Monday, March 19, 2012

America Vacation Spot : Long Island

Turning our attention to Long Island, we might take time out to note that New York State is one of the most popular areas in the nation for boating vacations. The New York State Department of Commerce estimates that the state's pleasure-craft fleet numbers close to 650,000, nearly one-tenth of the national total—thanks to the abundant opportunities for water sports in and around New York City. The state's thousands of miles of waterways offer the boatman just about every kind of sailing he'll find anywhere, including open ocean, sheltered Long Island Sound, scenic rivers and hundreds of island-studded mountain lakes. (New York has about 8,000 lakes and ponds, and most of them are used for some form of boating.)
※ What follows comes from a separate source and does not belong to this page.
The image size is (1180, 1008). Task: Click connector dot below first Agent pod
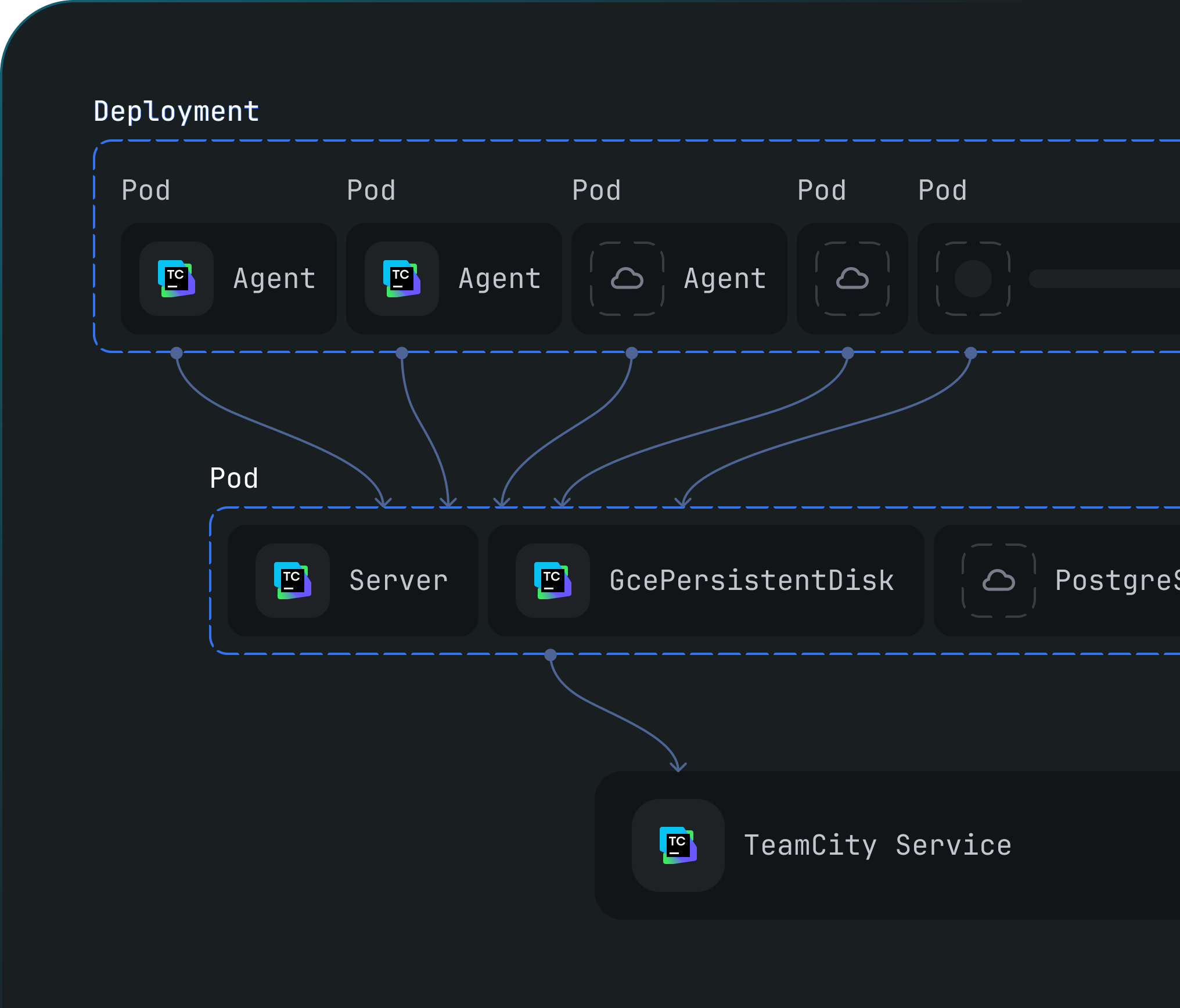click(x=177, y=353)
On Long Island, sailors and land-lovers alike enjoy the superb beaches stretching eastward along the south shore from the Hamptons to Montauk Point. At the western end of the island are New York's city and suburban beaches: Jones Beach, and Coney Island. The reason why there are no famous beaches in the central part of the Long Island coast is that it's separated from the Atlantic by Fire Island, a thirty-mile stretch of sandspit which is in itself one of the most magnificent stretches of beach in North America. Fire Island's reputation has been undeservedly blemished by one or two tiny settlements of peculiar people, but all the rest are family resort communities, and when the new Fire Island National Seashore has been developed it will become one of the great recreational areas of the nation.